Du «terrorisme économique», selon Damas. Témoin oculaire, Pierre Le Corf estime que les sanctions ont pour but de retourner le peuple contre son propre gouvernement. Diviser pour mieux régner, en somme.
«Tout est devenu difficile pour les Syriens. Ils peinent à se nourrir, à se guérir, à se chauffer, à se déplacer, et ça, les Américains le savent pertinemment.»
Un scénario à l’irakienne est donc envisageable en Syrie tant que les Américains n’arrivent pas à atteindre leur objectif: le départ d’Assad. Une réalité qui révèle crument les paradoxes de la politique étrangère américaine: Pierre Le Corf en dénonce la profonde inhumanité, alors que les États-Unis prétendent défendre la liberté et la démocratie:
«Les États-Unis se parent de tous les beaux concepts des droits de l’Homme, alors qu’en Syrie, ils agissent sans foi ni loi.»
Pierre Le Corf cache difficilement son désespoir face aux besoins des Syriens.
Les Syriens ne vivent plus, ils survivent
L’humanitaire nous informe que le coût de la vie a été multiplié par 100 depuis le début de la guerre. Avant le conflit, 50 livres syriennes équivalaient à un dollar. Aujourd’hui, ce sont 5.000 livres syriennes qu’il faut débourser pour obtenir le même dollar.

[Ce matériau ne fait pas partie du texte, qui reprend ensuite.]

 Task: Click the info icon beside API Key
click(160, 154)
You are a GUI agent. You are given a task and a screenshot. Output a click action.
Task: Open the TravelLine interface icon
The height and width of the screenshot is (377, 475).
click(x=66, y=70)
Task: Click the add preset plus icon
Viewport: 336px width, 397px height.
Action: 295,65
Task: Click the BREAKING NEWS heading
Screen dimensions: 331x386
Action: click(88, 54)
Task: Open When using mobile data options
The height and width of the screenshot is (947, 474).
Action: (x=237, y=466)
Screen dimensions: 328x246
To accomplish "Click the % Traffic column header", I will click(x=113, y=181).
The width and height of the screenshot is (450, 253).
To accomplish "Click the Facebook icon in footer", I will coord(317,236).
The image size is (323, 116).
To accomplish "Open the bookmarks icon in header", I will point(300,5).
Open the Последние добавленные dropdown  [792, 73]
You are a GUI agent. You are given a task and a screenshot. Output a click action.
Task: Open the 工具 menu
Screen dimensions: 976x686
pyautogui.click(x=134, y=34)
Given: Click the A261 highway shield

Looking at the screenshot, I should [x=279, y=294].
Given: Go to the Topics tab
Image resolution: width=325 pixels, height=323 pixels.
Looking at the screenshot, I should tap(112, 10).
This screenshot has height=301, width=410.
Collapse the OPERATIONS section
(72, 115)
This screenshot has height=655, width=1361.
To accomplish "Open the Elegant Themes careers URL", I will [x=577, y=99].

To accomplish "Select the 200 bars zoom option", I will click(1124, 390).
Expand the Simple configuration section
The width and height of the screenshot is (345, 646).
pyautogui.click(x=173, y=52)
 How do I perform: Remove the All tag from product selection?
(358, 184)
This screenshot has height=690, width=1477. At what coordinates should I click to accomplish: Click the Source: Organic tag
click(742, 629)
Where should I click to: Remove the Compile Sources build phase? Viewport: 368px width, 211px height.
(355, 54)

«Les Syriens qui ont encore un peu d’économies sombrent dans la pauvreté alors que les autres tentent désespérément de survivre.»
Les Syriens meurent à petit feu devant l’inaction et le mutisme de la communauté internationale. Dans une vidéo réalisée par Pierre Le Corf, de nombreux Syriens témoignent des difficultés quotidiennes pour avoir du pain, de la farine, du lait pour les enfants, des médicaments, du pétrole et du gaz pour se chauffer en hiver. Les sanctions touchent l’intégrité physique et la psychologie des Syriens, ajoute l’humanitaire français.
L’abattement et le désespoir se généralisent. Se faire soigner devient un luxe. La colère, la faim et la fatigue sont visibles, toutes confessions confondues. Malgré les efforts du gouvernement, l’économie est exsangue et le pays est en train de se dépérir. «Nombreux sont ceux qui veulent partir sans même savoir ou aller», estime Pierre Le Corf. Il pointe du doigt la responsabilité de l’Occident et prévient que l’Union européenne pourrait bien pâtir une nouvelle fois de sa politique:
«Les Européens ont subi une grave crise migratoire en 2015. Avec ce régime de sanctions, il est fort probable que des centaines de milliers de Syriens prennent la route de l’exil. L’Union européenne se plaint des conséquences alors qu’elle en chérit les causes.»
«Les sanctions sont comme une guerre d’usure», ajoute Pierre Le Corf, encore plus destructrice que la précédente, car invisible et sous-médiatisée. «Tout n’est que politique, lorsqu’il s’agit de critiquer Bachar, tous les médias répondent présents. Mais lorsque l’Occident a du sang sur les mains, il n’y a plus personne», tacle-t-il.